Monday, August 09, 2010

Do Organizations that 'Fess Up Do Better?

Geoffrey W. McCarthy, a retired chief medical officer for the V.A., wrote, in a letter to the NYT on 9 August in response to an article on radiation overdoses in medical tests about two approaches to how organizations manage information about organizational errors. He notes that the issue illustrates the contradictions between "risk management" and "patient (or passenger or client or consumer) safety."

He notes that the risk manager will say "don't disclose" and "don't apologize" because these could put the organization at legal or financial risk. A culture of safety and organizational improvement, though, would say "fully disclose," not because it will help the patient, but because it is a necessary component of organizational change.
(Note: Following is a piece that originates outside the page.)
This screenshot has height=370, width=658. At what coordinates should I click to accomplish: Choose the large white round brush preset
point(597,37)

The organization has to admit the error if is going to avoid repeating it, he asserts.

This suggests a number of sociology of information connections, but we'll deal with just one here. This example points to an alternative to the conventional economic analysis of the value of information. The usual approach is to "price" the information in terms of who controls it and who could do what with it (akin to the risk manager's thinking above). But here we see a process value -- the organization itself might change if it discloses the information (independent, perhaps, of the conventional value of disclosure or non-disclosure). One could even imagine an alternative pricing scheme that says "sure, Mr. X might sue us, but by disclosing the information we are more likely to improve our systems in a manner that lets us avoid this mistake in the future (along with the risk it poses to us and the costs it might impose on society). Why pour resources into hiding the truth rather than into using the information to effect change?
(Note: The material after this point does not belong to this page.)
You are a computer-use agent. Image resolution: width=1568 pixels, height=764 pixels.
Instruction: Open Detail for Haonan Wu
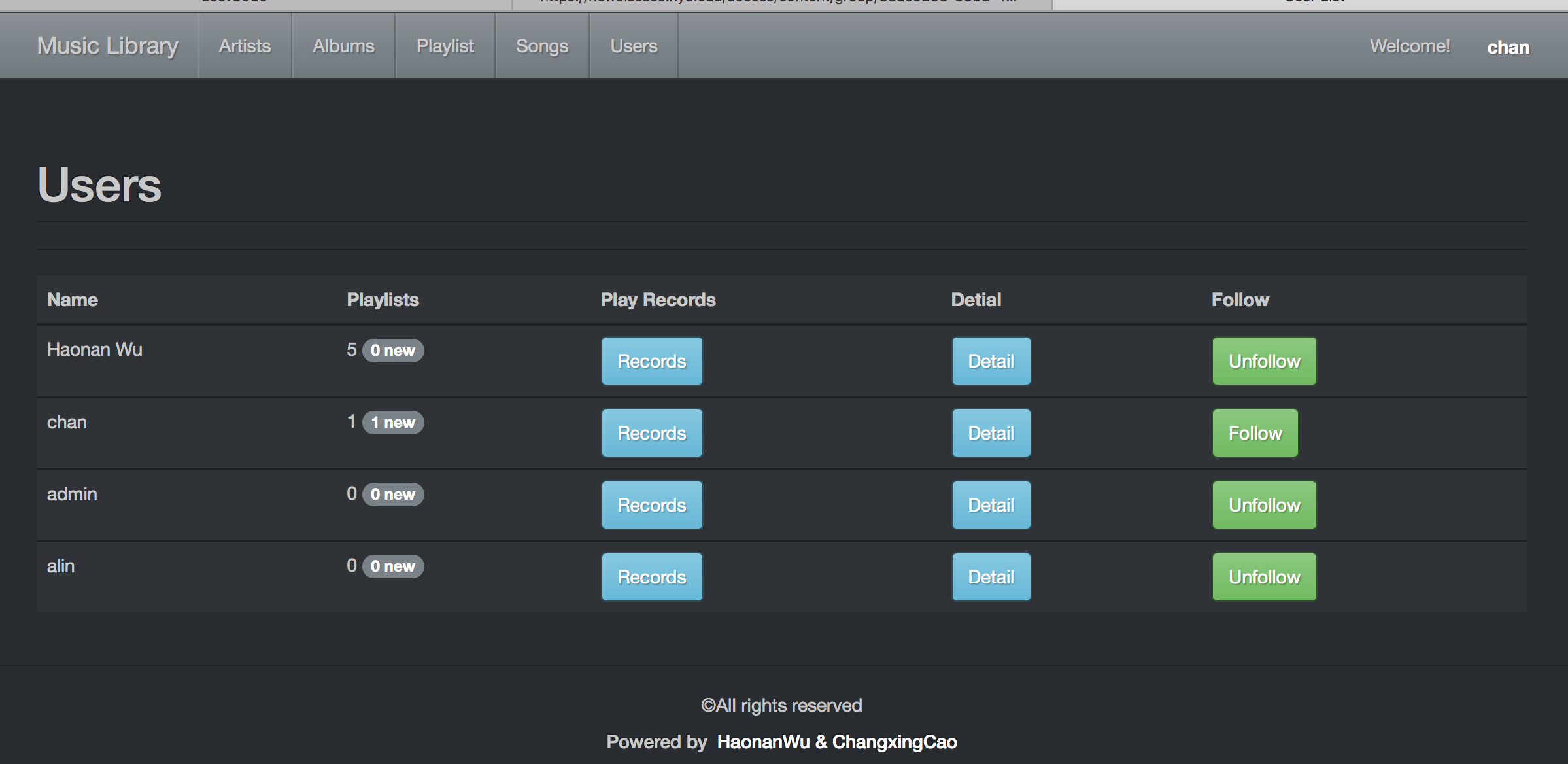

One rebuttal to this says that an organization can do both, and maybe so. Another would say that this is just mathematically equivalent to what would happen in litigation (perhaps through punitive damages).

But I think that Mr. McCarthy is onto something in terms of "information behaviors." There are, I expect, a whole bunch of "internal externalities" associated with what we decide to do with information. In other places I've examined the relational implications of information behavior. This points to another family of effects: organizational. More to come on this.

Information and Educational Assessment I

In a letter to the NYT about an article on radiation overdoses, George Lantos writes:

My stroke neurologists and I have decided that if treatment does not yet depend on the results, these tests should not be done outside the context of a clinical trial, no matter how beautiful and informative the images are. At our center, we have therefore not jumped on the bandwagon of routine CT perfusion tests in the setting of acute stroke, possibly sparing our patients the complications mentioned.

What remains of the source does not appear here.